There are many aspects to clinical research that I underestimated when I began my PhD. It’s Wild West compared to the polished Computer Vision, where Imagenet-sized datasets get passed around easy as candy on Halloween. And here’s why something that I learned early in my career becomes even more relevant in the planning of this project:

Breast cancer diagnosis is a big task and state of the art models often require bounding boxes or other expensive annotations. But when dealing with multiple centers, such ground truths are not easy to come by. Our solution? We start simple: Full Image Classification. For this phase, we obtain mammograms and we only ask categorical labels: Is there tumor at all? Is it Malignant? Benign? We classify based on three labels and, once we have preliminary results, we move on to the next step!

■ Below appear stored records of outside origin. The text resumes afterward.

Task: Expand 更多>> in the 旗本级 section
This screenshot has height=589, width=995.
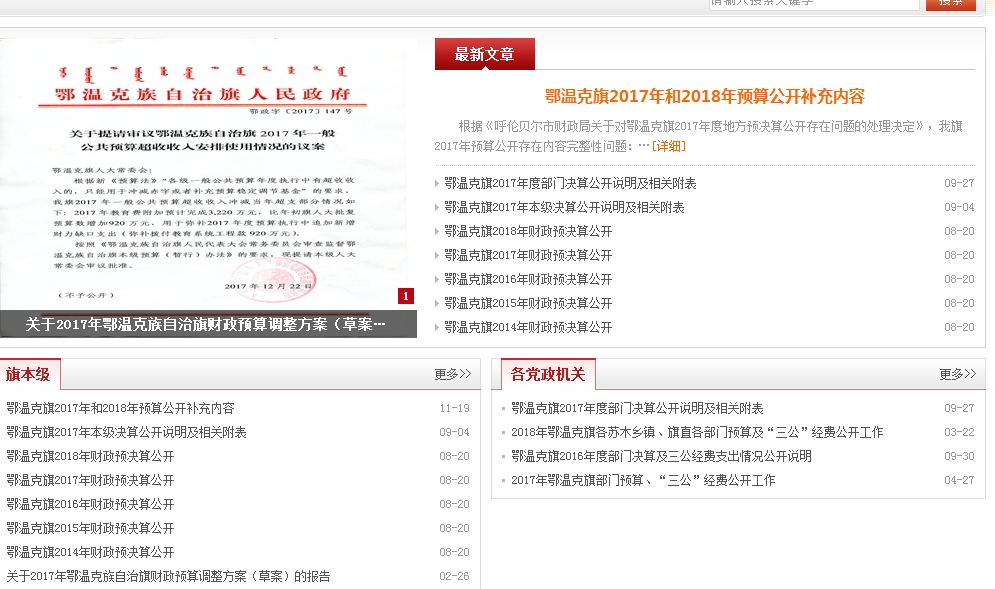Action: pos(452,374)
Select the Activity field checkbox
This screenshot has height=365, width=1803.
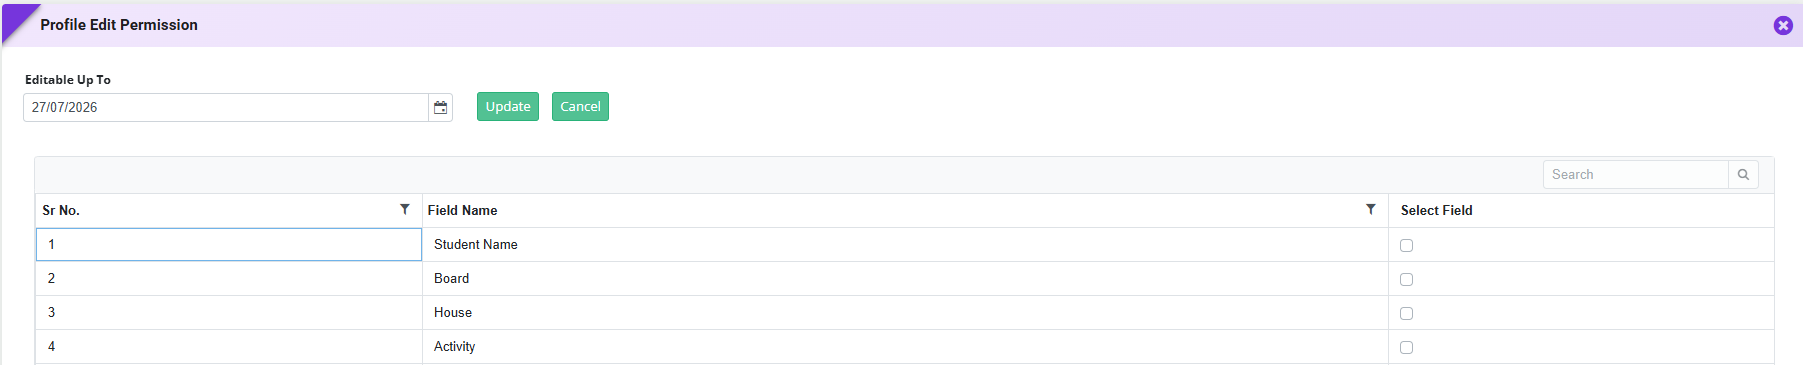pos(1406,347)
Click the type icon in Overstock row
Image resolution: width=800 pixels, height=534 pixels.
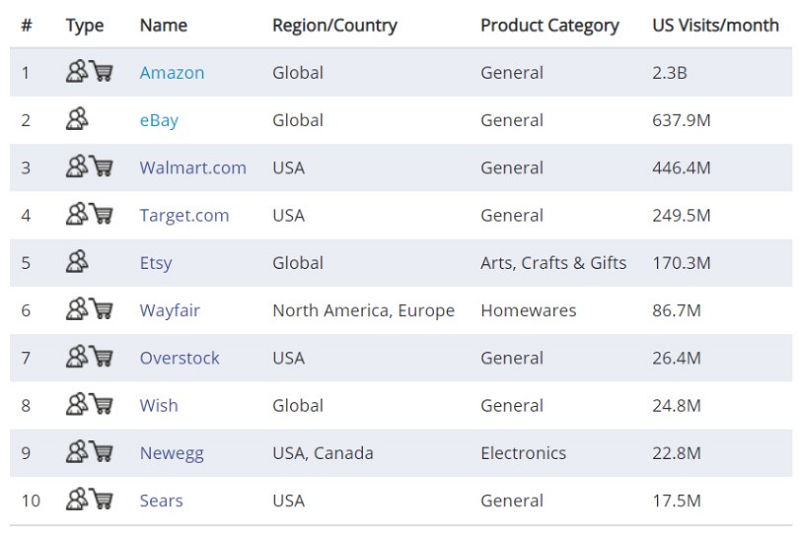click(x=89, y=357)
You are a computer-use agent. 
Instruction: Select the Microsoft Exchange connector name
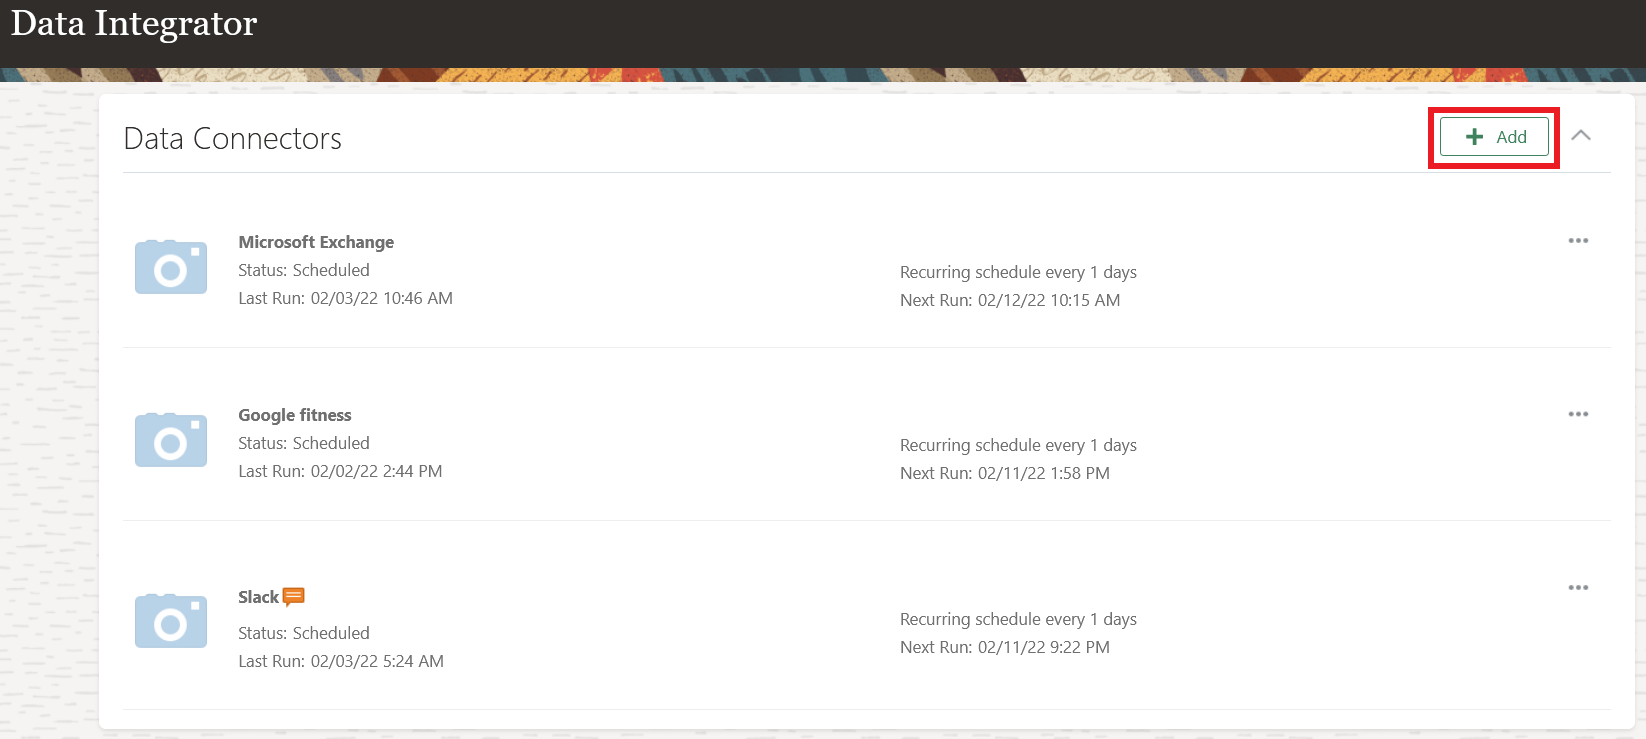tap(316, 242)

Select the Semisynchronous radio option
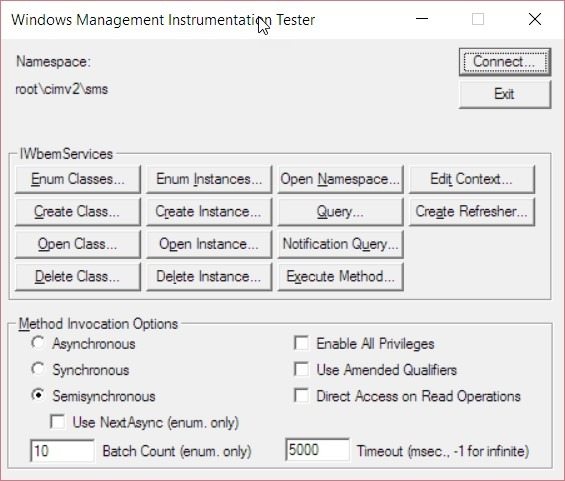(x=38, y=396)
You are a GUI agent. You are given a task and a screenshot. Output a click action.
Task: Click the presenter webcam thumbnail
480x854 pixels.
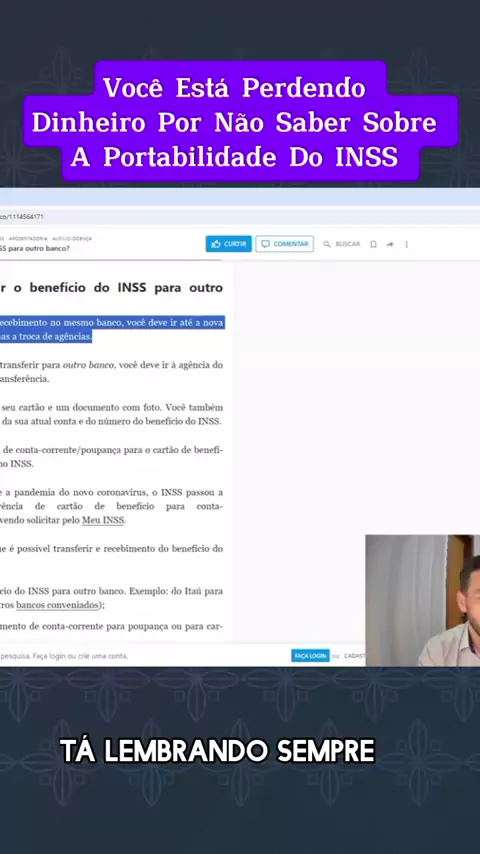pyautogui.click(x=422, y=600)
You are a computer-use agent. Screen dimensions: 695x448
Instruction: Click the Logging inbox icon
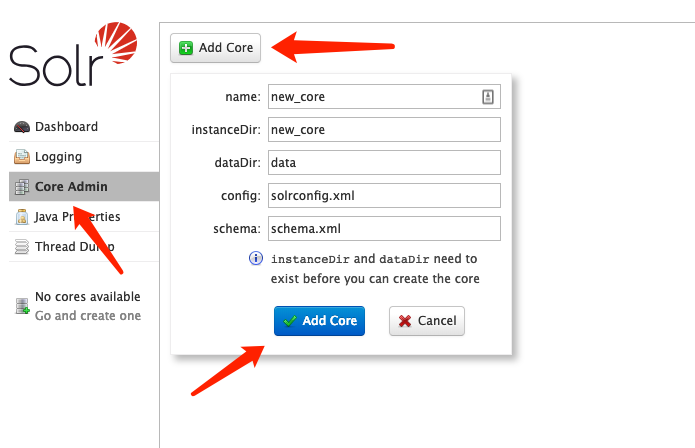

Luckily, simple doesn’t mean boring. Technical innovations on the federated algorithm are easy to try (some we’ve already tested in FeTS[^2], the first international federated challenge). The first international federated challenge. Our method, Center Dropout—which is really a simple sampling strategy of centers per round—was ranked 1st in one of the leaderboards, so how about we give it a shot in the wild?

Premise 3: Fail Fast

Here’s the added benefit to starting simple: We start fast. That means we fail fast. And yes, failing is part of the process. Undeniably. By failing I mean identifying roadblocks you didn’t anticipate. An institute uses a machine without internet connection to process data, how do we set up jobs there? Luckily, Flower’s client-side flexibility allows us to use it in very different settings. But there are more roadblocks. We ran into a firewall, how do we circumvent it? Data heterogeneity is immense between centers, how can we integrate, homogenize and prevent it in the next phase?

We have already defined many of these issues, and we have a working skeleton, but we’re prepared for more to come. It’s the way it is.

So here we are, standing side by side with the Flower developers to push this technology forward. And coming back to the question I implied early on. How do you eat an elephant? You distribute your cutlery around and feast with everyone else. And, of course, you do it one bite at a time.

Disclaimer: No wild animals were or will be hurt in the duration of this project. Especially not elephants. Did you know they are peace-makers? Yeah, they break up fights in the wild, look it up. Also, here’s a video of an elephant painting herself.

Acknowledgments: This project has received funding from the European Union’s Horizon 2020 research and innovation program under grant agreement No 952103.

[^1]: Akis Linardos: GitHub / personal website.

[^2]: Pati, Sarthak, et al. "The Federated Tumor Segmentation (FeTS) Challenge." arXiv preprint arXiv:2105.05874 (2021).